### WRITTEN PROBLEM 1
In the records, start at the line that has "Click the speaker icon in the system tray" and stop after the line that has "(x=117, y=140)". Write those lines out again with "dark mode switch" changed to "dark theme switch" and everything else left the same.

### EXTRACT
▼
The Two Sides of the Smothers Brothers (released September 1, 1962 on Mercury Records) is the second comedy album by the Smothers Brothers.  Side 1 (tracks 1-6) consisted of comedy and was recorded at The Crystal Palace in St. Louis during a live performance.  Side 2 (tracks 7-12) was recorded at the Bell Sound Studios in New York City with a full orchestra and represented the singing side of the boys. The Two Sides of the Smothers Brothers reached number 26 on the Billboard Pop Albums chart.

According to the liner notes to their compilation album Sibling Revelry: The Best of the Smothers Brothers, The Two Sides of the Smothers Brothers was the biggest selling album of their career. It spent sixty-six weeks on the Billboard album chart, and peaked at #26.
▲
### DATA ENTRIES
▼
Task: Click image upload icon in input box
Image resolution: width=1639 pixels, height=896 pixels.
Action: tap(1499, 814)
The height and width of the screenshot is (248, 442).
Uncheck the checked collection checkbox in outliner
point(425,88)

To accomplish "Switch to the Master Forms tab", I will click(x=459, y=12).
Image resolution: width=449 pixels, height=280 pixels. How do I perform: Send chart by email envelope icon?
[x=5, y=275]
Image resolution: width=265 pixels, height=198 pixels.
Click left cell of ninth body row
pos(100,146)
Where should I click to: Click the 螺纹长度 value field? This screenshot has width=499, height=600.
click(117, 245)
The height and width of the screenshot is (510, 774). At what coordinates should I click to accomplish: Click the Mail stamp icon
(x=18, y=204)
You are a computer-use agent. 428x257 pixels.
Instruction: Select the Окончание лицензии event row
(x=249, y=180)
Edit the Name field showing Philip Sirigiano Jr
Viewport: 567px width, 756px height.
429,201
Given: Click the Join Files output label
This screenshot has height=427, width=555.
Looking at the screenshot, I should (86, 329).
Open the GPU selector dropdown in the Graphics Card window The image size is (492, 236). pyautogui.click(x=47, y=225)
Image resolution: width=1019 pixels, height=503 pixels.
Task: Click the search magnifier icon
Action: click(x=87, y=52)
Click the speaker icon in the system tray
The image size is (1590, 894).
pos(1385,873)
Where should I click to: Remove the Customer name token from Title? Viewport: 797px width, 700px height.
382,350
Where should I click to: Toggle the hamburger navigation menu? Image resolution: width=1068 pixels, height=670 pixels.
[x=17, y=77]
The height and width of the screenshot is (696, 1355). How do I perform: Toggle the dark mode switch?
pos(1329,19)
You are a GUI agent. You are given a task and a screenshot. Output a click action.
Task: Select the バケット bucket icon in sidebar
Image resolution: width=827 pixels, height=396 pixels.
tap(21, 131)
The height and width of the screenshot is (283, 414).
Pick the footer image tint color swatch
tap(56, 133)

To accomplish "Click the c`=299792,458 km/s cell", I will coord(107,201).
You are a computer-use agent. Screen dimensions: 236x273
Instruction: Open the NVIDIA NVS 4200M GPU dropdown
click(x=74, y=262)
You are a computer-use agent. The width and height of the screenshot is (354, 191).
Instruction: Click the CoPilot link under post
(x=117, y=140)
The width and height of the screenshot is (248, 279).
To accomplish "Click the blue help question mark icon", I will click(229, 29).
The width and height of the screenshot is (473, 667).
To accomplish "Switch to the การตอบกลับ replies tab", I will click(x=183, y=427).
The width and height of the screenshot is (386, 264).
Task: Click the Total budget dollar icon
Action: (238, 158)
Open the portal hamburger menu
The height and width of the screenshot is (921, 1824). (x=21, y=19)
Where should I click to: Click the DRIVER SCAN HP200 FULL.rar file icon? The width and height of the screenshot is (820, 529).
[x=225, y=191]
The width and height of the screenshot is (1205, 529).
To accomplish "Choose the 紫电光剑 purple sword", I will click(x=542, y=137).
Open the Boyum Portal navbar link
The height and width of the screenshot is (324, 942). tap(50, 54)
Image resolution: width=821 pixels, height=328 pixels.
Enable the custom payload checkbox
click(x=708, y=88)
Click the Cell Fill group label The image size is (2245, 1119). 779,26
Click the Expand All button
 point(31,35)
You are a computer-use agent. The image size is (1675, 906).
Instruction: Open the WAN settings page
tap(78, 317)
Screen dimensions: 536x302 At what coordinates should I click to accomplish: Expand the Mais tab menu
▲
### WRITTEN PROBLEM 2
Copy out the passage about the Smothers Brothers album in full, word for word.

### RESPONSE 1
Click the speaker icon in the system tray
The image size is (1590, 894).
pos(1385,873)
Where should I click to: Remove the Customer name token from Title? Viewport: 797px width, 700px height.
382,350
Where should I click to: Toggle the hamburger navigation menu? Image resolution: width=1068 pixels, height=670 pixels.
[x=17, y=77]
The height and width of the screenshot is (696, 1355). How do I perform: Toggle the dark theme switch?
pos(1329,19)
You are a GUI agent. You are given a task and a screenshot. Output a click action.
Task: Select the バケット bucket icon in sidebar
Image resolution: width=827 pixels, height=396 pixels.
tap(21, 131)
The height and width of the screenshot is (283, 414).
Pick the footer image tint color swatch
tap(56, 133)

To accomplish "Click the c`=299792,458 km/s cell", I will coord(107,201).
You are a computer-use agent. Screen dimensions: 236x273
Instruction: Open the NVIDIA NVS 4200M GPU dropdown
click(x=74, y=262)
You are a computer-use agent. The width and height of the screenshot is (354, 191).
Instruction: Click the CoPilot link under post
(x=117, y=140)

### RESPONSE 2
The Two Sides of the Smothers Brothers (released September 1, 1962 on Mercury Records) is the second comedy album by the Smothers Brothers.  Side 1 (tracks 1-6) consisted of comedy and was recorded at The Crystal Palace in St. Louis during a live performance.  Side 2 (tracks 7-12) was recorded at the Bell Sound Studios in New York City with a full orchestra and represented the singing side of the boys. The Two Sides of the Smothers Brothers reached number 26 on the Billboard Pop Albums chart.

According to the liner notes to their compilation album Sibling Revelry: The Best of the Smothers Brothers, The Two Sides of the Smothers Brothers was the biggest selling album of their career. It spent sixty-six weeks on the Billboard album chart, and peaked at #26.